Northern Ireland equal marriage amendment would get free vote
Theresa May’s government has repeatedly said that marriage equality in Northern Ireland is a matter for the devolved legislature and has so far refused to intervene.
However Northern Ireland secretary Karen Bradley said in February that if a vote on same-sex marriage in Northern Ireland were to be brought forward, it would be a free vote in line with the government’s policy on matters of conscience.
I am very confident that that the MPs across all parties will endorse equal rights.
Speaker John Bercow will select which amendments will be debated ahead of the Northern Ireland Bill’s second reading on Tuesday (July 9).

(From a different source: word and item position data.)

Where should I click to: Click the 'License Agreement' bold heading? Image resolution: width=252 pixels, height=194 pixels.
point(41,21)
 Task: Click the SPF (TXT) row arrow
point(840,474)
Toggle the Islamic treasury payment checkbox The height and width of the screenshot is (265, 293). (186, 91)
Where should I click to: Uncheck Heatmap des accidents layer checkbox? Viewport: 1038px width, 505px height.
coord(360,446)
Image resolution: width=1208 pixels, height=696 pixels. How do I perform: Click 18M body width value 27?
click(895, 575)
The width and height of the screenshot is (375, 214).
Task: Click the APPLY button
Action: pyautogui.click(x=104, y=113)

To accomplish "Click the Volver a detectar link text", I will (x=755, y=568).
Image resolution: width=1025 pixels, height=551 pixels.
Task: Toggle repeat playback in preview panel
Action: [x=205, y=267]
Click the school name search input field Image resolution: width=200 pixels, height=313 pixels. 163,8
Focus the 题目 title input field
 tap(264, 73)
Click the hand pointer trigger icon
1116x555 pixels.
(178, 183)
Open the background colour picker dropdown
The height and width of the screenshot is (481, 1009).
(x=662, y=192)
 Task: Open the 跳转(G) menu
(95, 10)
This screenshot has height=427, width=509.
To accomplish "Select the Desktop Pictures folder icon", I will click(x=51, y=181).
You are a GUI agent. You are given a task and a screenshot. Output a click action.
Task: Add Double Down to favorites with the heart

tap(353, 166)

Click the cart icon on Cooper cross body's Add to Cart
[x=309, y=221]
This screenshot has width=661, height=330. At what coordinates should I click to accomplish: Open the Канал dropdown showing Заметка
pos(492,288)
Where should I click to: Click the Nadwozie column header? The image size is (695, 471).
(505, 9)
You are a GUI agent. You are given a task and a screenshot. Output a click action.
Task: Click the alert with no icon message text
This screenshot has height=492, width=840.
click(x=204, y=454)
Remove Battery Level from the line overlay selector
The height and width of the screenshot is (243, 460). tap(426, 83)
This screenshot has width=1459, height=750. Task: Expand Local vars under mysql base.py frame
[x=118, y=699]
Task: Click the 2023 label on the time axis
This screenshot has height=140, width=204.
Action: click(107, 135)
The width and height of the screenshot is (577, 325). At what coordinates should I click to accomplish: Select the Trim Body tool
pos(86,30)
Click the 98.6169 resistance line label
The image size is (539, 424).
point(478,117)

Other amendments on the table include one aimed at introducing safe and legal access to abortion, put forward by Labour MP Stella Creasy, and one which could seek to prevent a no-deal Brexit, to be tabled by Conservative MP Dominic Grieve.
Northern Ireland is the only part of the UK without marriage equality.
Stormont has voted on same-sex marriage legislation five times since 2012.
Marriage equality was voted through by a slim majority on the most recent attempt in November 2015, only to be blocked by the Democratic Unionist Party (DUP) using a petition of concern, a mechanism designed to ensure all legislation has the support of both republicans and nationalists.
Leaders from Northern Ireland’s four other major parties were united in their support for marriage equality at the PinkNews Belfast Summer Reception on June 20, with Colum Eastwood of the Social Democratic and Labour Party (SDLP) calling the petition of concern the “number one issue” in the talks process.
“We can’t allow this veto to exist,” he said. “It has to be fixed and it has to be fixed now.”